Staying in Iraq: What Foreign Troops?

Recent reports of Iranian “interference” in Iraq again note a central tendency in imperial culture: we own the world. The talk about Iraqi Shiites using Iranian weapons to fight their American occupiers (which is by no means an established fact) was first, but then the other day there were all these warnings about how Iranian forces trespassed across the Iraqi border. It was treated in the American press as if a foreign army had marched onto the American homeland. But then, that is precisely how the imperial mindset perceives it: Iraq qualifies as our land because, after all, it’s here on planet Earth. Since we own the world, our jurisdiction extends throughout the globe and anywhere we see unwelcome feet it’s the equivalent of unwelcome feet on the Texas borderland or traversing Cape Cod. Of course, nobody sees the 50,000 U.S. military troops, down from 170,000 at one point, (not to mention contractors) as foreign troops.
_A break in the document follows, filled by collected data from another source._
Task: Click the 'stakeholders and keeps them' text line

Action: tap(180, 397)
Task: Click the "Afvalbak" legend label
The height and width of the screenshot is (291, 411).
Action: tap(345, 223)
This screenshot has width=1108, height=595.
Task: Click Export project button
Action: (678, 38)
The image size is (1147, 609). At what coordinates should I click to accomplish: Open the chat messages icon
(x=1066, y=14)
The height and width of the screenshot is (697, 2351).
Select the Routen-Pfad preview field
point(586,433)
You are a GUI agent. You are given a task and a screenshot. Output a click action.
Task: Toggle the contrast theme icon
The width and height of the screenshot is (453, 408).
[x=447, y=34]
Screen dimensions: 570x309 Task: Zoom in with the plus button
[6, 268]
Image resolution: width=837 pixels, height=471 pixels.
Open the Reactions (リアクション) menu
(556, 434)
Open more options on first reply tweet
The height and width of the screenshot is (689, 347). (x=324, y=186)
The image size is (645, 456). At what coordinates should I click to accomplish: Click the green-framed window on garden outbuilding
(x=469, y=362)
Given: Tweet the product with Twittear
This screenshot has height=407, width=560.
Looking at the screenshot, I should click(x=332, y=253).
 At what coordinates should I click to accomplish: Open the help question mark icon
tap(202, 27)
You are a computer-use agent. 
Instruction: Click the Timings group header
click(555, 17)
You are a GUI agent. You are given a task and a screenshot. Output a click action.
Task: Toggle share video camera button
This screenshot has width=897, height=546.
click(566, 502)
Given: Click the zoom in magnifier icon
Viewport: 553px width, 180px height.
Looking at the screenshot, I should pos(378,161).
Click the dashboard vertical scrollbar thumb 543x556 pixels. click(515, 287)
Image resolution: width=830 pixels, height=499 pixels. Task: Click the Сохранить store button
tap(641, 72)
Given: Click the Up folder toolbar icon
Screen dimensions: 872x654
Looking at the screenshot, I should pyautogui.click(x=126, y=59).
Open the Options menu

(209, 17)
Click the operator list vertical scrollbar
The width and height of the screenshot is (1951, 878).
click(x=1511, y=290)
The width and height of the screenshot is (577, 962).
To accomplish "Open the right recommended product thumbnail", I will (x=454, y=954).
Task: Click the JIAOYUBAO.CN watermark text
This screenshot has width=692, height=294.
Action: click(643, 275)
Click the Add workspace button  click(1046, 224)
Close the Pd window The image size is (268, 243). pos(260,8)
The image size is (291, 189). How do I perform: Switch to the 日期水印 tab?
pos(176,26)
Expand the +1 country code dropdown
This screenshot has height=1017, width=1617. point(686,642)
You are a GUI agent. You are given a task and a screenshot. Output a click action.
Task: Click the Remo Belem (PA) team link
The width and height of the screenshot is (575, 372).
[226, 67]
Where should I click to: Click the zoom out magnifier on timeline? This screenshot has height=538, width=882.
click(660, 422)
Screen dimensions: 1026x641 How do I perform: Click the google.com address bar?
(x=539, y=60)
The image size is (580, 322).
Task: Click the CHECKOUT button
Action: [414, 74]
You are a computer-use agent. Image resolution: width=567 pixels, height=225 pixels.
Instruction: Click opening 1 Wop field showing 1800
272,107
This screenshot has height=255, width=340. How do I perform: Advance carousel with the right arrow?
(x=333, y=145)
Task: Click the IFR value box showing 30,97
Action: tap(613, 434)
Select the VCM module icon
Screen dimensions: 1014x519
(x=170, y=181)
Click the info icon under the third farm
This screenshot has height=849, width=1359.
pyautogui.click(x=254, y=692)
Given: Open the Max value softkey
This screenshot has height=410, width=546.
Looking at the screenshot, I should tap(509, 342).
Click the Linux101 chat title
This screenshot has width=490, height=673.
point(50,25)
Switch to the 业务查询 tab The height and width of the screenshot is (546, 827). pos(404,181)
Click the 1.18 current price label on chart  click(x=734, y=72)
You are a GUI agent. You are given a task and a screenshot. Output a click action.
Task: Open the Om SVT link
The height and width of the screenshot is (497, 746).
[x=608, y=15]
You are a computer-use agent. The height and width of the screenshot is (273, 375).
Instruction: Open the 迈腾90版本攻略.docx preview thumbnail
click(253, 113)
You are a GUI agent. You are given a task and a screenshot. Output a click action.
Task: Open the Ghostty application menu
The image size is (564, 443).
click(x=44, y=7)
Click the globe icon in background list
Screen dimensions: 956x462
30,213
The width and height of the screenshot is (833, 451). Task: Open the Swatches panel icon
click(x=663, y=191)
Our army is always indigenous, because we own the world.

And this “waiting game” about an Iraqi decision on U.S. troop withdrawal seems rather superficial to me. To speculate, I think it is likely that the U.S. is pressuring the Iraqi leadership to “decide” on a continued U.S. military presence there. Rather absent from the propaganda in the American media about the withdrawal is what everyday Iraqis think about the ongoing U.S. occupation. To everyone directly involved in the decision making on this issue, public opinion is irrelevant. Good polls asking them directly can be found (last hyperlink), but nothing very recent to my knowledge. This latest Iraqi public opinion poll, however, shows that large majorities believe the country is going in the wrong direction and that only 2 percent think increased U.S. military patrols are a good option to improve security.

Much of the short term mission in Iraq has been achieved, and the longterm mission – to keep a contingent force there forever, as we have in many other countries around the world – seems to me to be in the works. After all, you don’t build the world’s largest and most expensive U.S. Embassy (which fully opened only in 2009) if you plan to leave. If only we could get the Iraqis to realize that our troops are never foreign.

8 thoughts on “Staying in Iraq: What Foreign Troops?”

  1. We won't be going anywere anytime soon. The plan was to surround Iran and that is why we built some of the largest air bases on earth near the Iranian border, both in Afghanistan and Iraq. This is no short term plan it has been decades in the making and might well be decades more before we strike Iran.

    I think Iran's only hope is that we collapse before the powers that be can pull off their plan. Sad to say, but it might be our only hope as well. It's bad enough having an Empire that goes around looting for corporate fraudsters most of which don't even do business in the US, but now they are looting "We the People" as well.

  2. You'd almost think it was Iran that had attacked Iraq in an illegal war of aggression and conquest and not America. What a bizarro world Americans live in.

  3. iran helped the us invade iraq. And iran does not want the us to leave, they need them to keep iraq under their influence. iraq was shared by by both the us and iran and they need each other to keep it divided. The us saying that iran is helping the shiite fight american troops is just another excuse to keep the american people misinformed.

  4. Since we own the world, our jurisdiction extends throughout the globe and anywhere we see unwelcome feet it’s the equivalent of unwelcome feet on the Texas borderland or traversing Cape Cod.

    Of course it's ironic to note that there is no measurable armed imperial presence guarding said Texas borderland or the shores off of Cape Cod, both of which are within the Vaterland's actual territory. The only reason for this that I can surmise, especially where the Texas borderland is concerned is that, unlike the borderlands of Iraq and Iran, the brown-skinned alien invaders traversing Texas and other southwestern states are in large number connected to criminal cartels whose activities enrich the Vaterland's Ruling Elite. On the other hand, the brown-skinned people traversing the Iran-Iraq border (and other borders between other imperial colonies on the opposite end of the globe) are impoverished rebels against in resistance to colonial rule and must therefore be neutralized using all means at the Imperium's disposal.